Career Tools - 5 Common CV Mistakes
5 Common CV Mistakes to Remove Now
When writing an effective CV, the details you leave out; are just as important as the details you include. If you have any of the following blunders in your own CV then be sure to remove them if you want to avoid being rejected by employers.
Embarrassing email addresses
All too often candidates will scar the top of an otherwise good CV with a ridiculous email address that may have seemed cool when it was created, but now just looks a bit silly. This is fine to use if you're emailing friends but a CV is a professional document and the first impression of you that a potential future employer will see. An email address like badboy4life@gmail.com will really make recruiters question your professionalism and they will be reluctant to contact you.
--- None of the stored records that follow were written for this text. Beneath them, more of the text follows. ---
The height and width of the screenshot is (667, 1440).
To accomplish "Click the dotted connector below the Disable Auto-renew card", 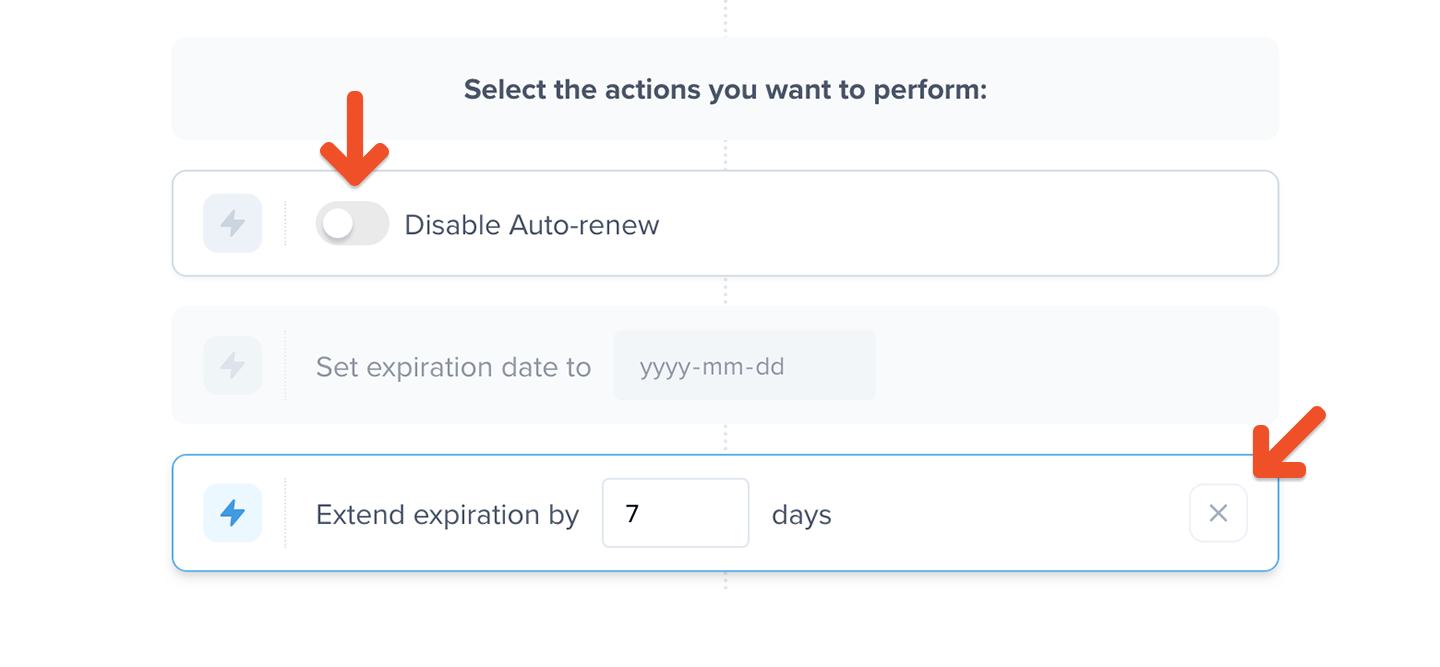I will (x=725, y=290).
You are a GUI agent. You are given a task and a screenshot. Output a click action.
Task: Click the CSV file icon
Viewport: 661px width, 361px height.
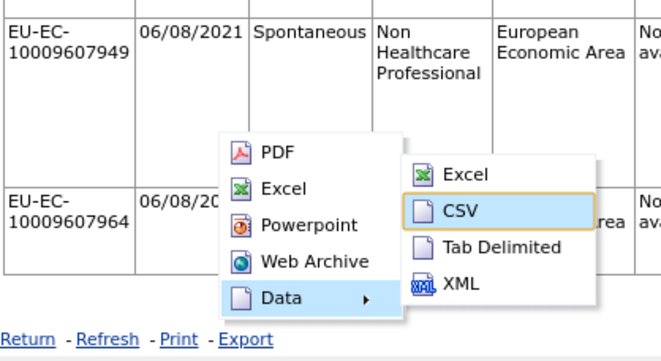point(423,211)
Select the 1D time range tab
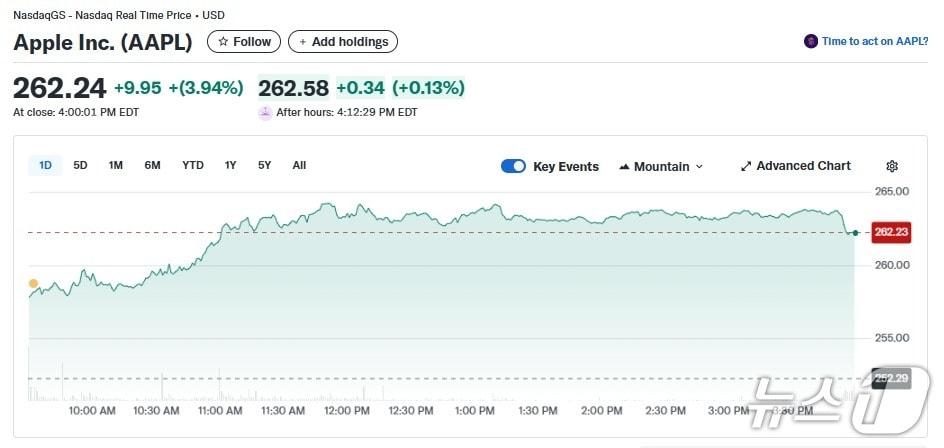 (45, 165)
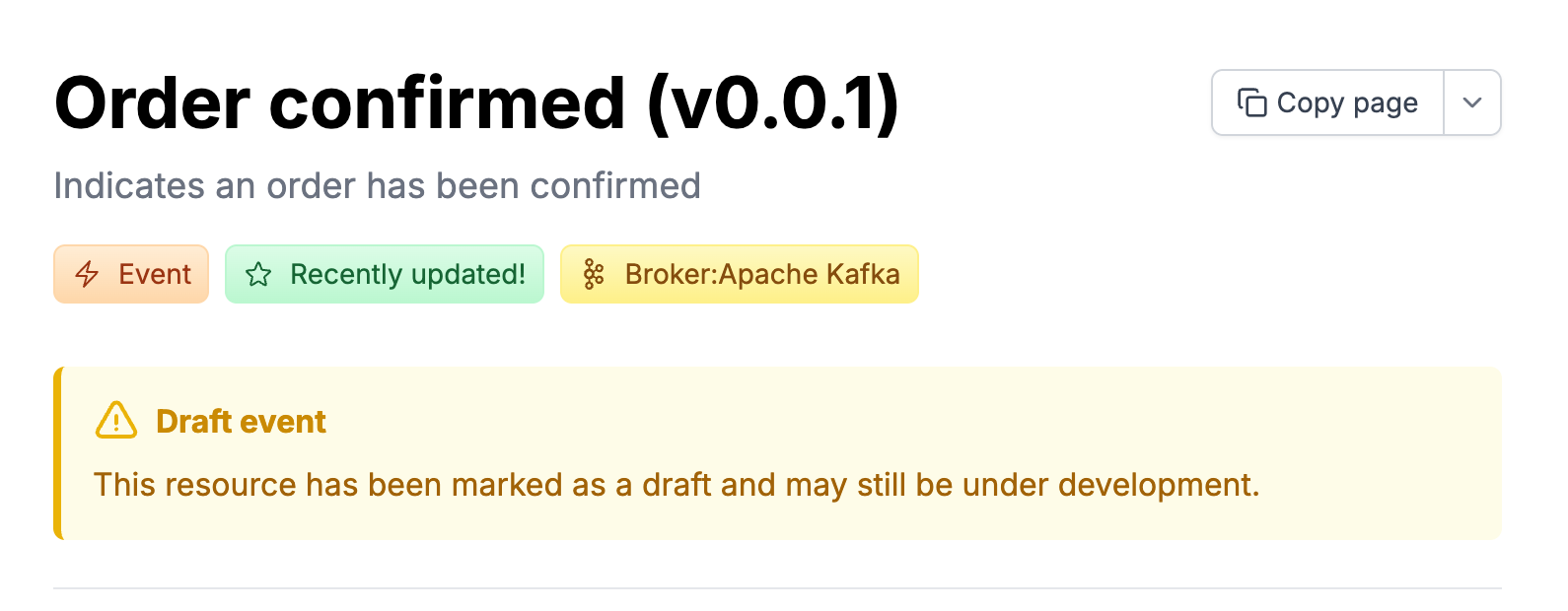Open the dropdown arrow next to Copy page
1568x611 pixels.
coord(1471,102)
Set up a separate work email account if necessary, just using your full name or a close variation as the address.
Photographs
Unless you are an actor or model, then having a photograph on your CV is completely unnecessary. Employers need to know what skills and experience you can bring to their organisation - they aren't interested in what you look like, so photographs waste valuable CV space that would be better used by filling with compelling text that explains your value.
Meaningless clichés
Your CV should be filled with hard factual content that conveys your skills, experience and knowledge to the reader so that they can really understand what you do. Phrases such as "works well in a team or individual" and "go-getter with a can do attitude" are essentially meaningless and don't actually tell the reader anything about you. Experienced recruiters will have seen every phrase in the cliché book and none will impress them; so stick to fact based material throughout your CV.
Unnecessary pages
Busy recruiters and hiring managers do not have the time to wade through 7 page CV's. They need to extract the information they need quickly, so keep your CV short, sharp and to-the-point; breaking information up into manageable, clearly headed sections and using bullet points where possible. Ideally you want to keep the CV to 2 pages in length; definitely no longer than 3.
Poor grammar
Whilst the spellcheck feature's appearance in the majority of word processing packages has largely removed the risk of making spelling errors in CV's; many people become reliant on them and do not bother to proofread their CV's before distributing. However there are lots of errors that the spellcheck may not pick up such as poor language or the incorrect use of a word (Using Your instead of You're for example). Spend some time proofreading your CV because it only takes one mistake for a recruiter to start doubting your credibility.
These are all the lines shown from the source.